Homosexual acts are currently illegal in Zimbabwe. Mr Mugabe once said gays were "worse than pigs and dogs", sparking international condemnation.
Gay rights have become a controversial issue in several African countries in recent months.
Mr Tsvangirai joined his long-time rival Mr Mugabe in a power-sharing government a year ago but relations between the two men remain tense.
President Mugabe told a belated celebration of International Women's Day that he had recently learned of moves to introduce gay rights in the new constitution currently being discussed.
"That issue is not debatable, it's not up for discussion," he said, according to the state-owned Herald newspaper.
"It is just madness, insanity. The ancestors will turn in their graves should we allow this to happen."
And Mr Tsvangirai said he agreed.
"Women make up 52% of the population... There are more women than men, so why should men be proposing to men?"

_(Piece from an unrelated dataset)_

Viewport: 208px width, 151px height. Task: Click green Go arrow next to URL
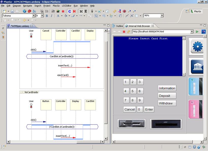pyautogui.click(x=197, y=32)
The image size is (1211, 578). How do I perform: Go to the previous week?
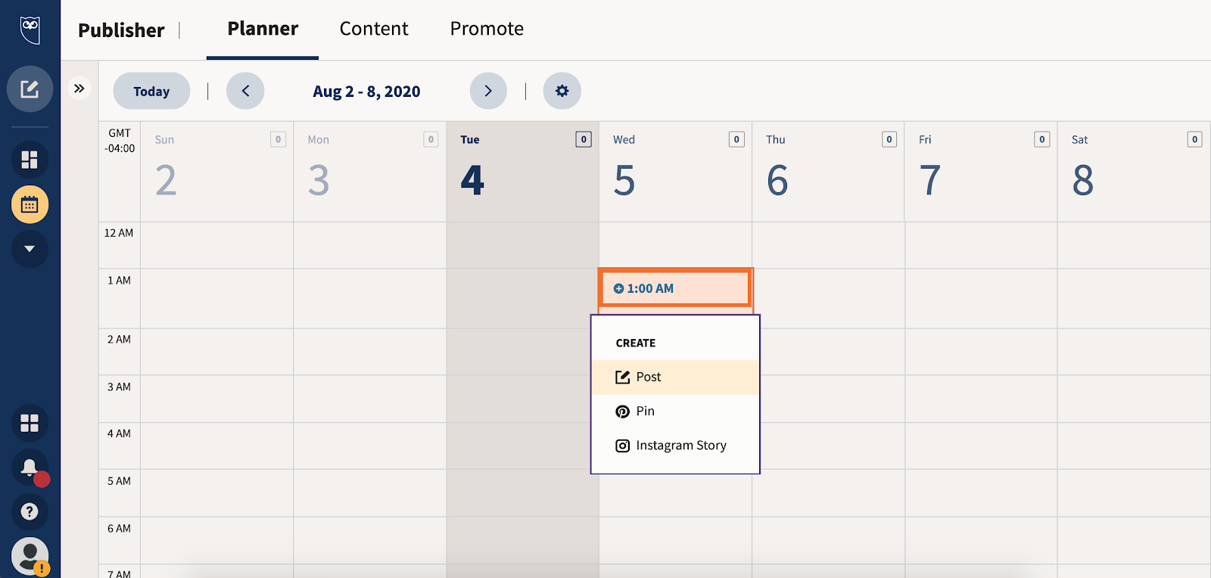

Chesterfield Samba, director of the Gays And Lesbians of Zimbabwe (Galz), told the BBC News website he was seeking clarification of the comments.
But he said, if confirmed, they would be "very worrying".
He also confirmed that Galz would be making a submission to the constitutional review commission.
Although homosexual acts are illegal in Zimbabwe, Galz has an office in Harare and Mr Samba said the police generally left them alone.
Supporters of Mr Tsvangirai hope the new constitution will pave the way for free elections, possibly as soon as 2011.
In Uganda, an MP has introduced a draft bill which makes homosexual acts punishable by life in prison and death in some circumstances.
In Malawi, a gay couple has spent three months in jail after holding a party to celebrate their engagement.
And in Kenya, police intervened after rumours that a couple were planning a gay wedding.